Provided records:
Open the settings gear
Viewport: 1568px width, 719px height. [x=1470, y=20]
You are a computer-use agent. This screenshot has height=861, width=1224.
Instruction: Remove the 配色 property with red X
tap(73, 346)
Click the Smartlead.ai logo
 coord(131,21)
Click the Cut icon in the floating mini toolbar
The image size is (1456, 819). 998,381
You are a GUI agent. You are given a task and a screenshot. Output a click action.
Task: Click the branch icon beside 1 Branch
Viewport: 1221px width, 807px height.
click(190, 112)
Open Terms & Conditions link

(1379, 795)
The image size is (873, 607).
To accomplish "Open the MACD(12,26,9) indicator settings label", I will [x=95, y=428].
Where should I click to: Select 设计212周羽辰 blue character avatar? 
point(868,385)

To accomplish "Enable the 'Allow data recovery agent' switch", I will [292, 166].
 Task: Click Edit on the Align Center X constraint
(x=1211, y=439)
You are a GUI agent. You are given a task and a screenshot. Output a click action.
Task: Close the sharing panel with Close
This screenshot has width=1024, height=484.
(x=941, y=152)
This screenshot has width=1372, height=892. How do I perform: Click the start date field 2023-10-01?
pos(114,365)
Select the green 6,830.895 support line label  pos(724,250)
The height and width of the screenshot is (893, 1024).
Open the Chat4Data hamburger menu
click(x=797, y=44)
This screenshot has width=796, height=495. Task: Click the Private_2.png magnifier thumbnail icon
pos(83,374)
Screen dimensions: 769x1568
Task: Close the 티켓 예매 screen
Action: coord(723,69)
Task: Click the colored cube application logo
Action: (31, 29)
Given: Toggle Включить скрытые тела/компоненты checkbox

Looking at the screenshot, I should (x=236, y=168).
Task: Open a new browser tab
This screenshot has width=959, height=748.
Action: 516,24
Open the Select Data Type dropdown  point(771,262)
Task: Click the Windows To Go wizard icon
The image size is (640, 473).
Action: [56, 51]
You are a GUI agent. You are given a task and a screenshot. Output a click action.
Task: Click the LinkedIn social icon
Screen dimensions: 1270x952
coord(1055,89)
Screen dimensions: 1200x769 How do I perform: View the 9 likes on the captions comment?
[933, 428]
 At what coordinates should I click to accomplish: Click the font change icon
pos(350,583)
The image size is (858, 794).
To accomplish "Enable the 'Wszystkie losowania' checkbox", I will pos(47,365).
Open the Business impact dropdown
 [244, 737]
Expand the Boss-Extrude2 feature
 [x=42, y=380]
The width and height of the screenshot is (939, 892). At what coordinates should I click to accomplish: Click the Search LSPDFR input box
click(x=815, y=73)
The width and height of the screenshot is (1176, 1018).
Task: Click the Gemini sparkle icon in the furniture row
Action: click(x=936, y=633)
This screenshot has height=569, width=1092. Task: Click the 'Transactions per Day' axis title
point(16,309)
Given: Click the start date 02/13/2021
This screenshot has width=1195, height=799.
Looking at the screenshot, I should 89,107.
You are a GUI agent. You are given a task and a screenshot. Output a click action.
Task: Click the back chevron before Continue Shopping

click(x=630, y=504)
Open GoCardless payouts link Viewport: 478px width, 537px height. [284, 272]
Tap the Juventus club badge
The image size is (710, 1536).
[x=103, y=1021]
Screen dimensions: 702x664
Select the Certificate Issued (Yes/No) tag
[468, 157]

Direction:
Rewrite all of the data above, replacing "GUI agent" with "UI agent" everywhere and changing nothing else.

Reply:
Open the settings gear
Viewport: 1568px width, 719px height. [x=1470, y=20]
You are a computer-use agent. This screenshot has height=861, width=1224.
Instruction: Remove the 配色 property with red X
tap(73, 346)
Click the Smartlead.ai logo
 coord(131,21)
Click the Cut icon in the floating mini toolbar
The image size is (1456, 819). 998,381
You are a UI agent. You are given a task and a screenshot. Output a click action.
Task: Click the branch icon beside 1 Branch
Viewport: 1221px width, 807px height.
click(190, 112)
Open Terms & Conditions link

(1379, 795)
The image size is (873, 607).
To accomplish "Open the MACD(12,26,9) indicator settings label", I will [x=95, y=428].
Where should I click to: Select 设计212周羽辰 blue character avatar? 
point(868,385)

To accomplish "Enable the 'Allow data recovery agent' switch", I will [292, 166].
 Task: Click Edit on the Align Center X constraint
(x=1211, y=439)
You are a UI agent. You are given a task and a screenshot. Output a click action.
Task: Close the sharing panel with Close
This screenshot has width=1024, height=484.
(x=941, y=152)
This screenshot has width=1372, height=892. How do I perform: Click the start date field 2023-10-01?
pos(114,365)
Select the green 6,830.895 support line label  pos(724,250)
The height and width of the screenshot is (893, 1024).
Open the Chat4Data hamburger menu
click(x=797, y=44)
This screenshot has width=796, height=495. Task: Click the Private_2.png magnifier thumbnail icon
pos(83,374)
Screen dimensions: 769x1568
Task: Close the 티켓 예매 screen
Action: coord(723,69)
Task: Click the colored cube application logo
Action: (31, 29)
Given: Toggle Включить скрытые тела/компоненты checkbox

Looking at the screenshot, I should (x=236, y=168).
Task: Open a new browser tab
This screenshot has width=959, height=748.
Action: 516,24
Open the Select Data Type dropdown  point(771,262)
Task: Click the Windows To Go wizard icon
The image size is (640, 473).
Action: [56, 51]
You are a UI agent. You are given a task and a screenshot. Output a click action.
Task: Click the LinkedIn social icon
Screen dimensions: 1270x952
coord(1055,89)
Screen dimensions: 1200x769 How do I perform: View the 9 likes on the captions comment?
[933, 428]
 At what coordinates should I click to accomplish: Click the font change icon
pos(350,583)
The image size is (858, 794).
To accomplish "Enable the 'Wszystkie losowania' checkbox", I will pos(47,365).
Open the Business impact dropdown
 [244, 737]
Expand the Boss-Extrude2 feature
 [x=42, y=380]
The width and height of the screenshot is (939, 892). At what coordinates should I click to accomplish: Click the Search LSPDFR input box
click(x=815, y=73)
The width and height of the screenshot is (1176, 1018).
Task: Click the Gemini sparkle icon in the furniture row
Action: click(x=936, y=633)
This screenshot has height=569, width=1092. Task: Click the 'Transactions per Day' axis title
point(16,309)
Given: Click the start date 02/13/2021
This screenshot has width=1195, height=799.
Looking at the screenshot, I should 89,107.
You are a UI agent. You are given a task and a screenshot. Output a click action.
Task: Click the back chevron before Continue Shopping

click(x=630, y=504)
Open GoCardless payouts link Viewport: 478px width, 537px height. [284, 272]
Tap the Juventus club badge
The image size is (710, 1536).
[x=103, y=1021]
Screen dimensions: 702x664
Select the Certificate Issued (Yes/No) tag
[468, 157]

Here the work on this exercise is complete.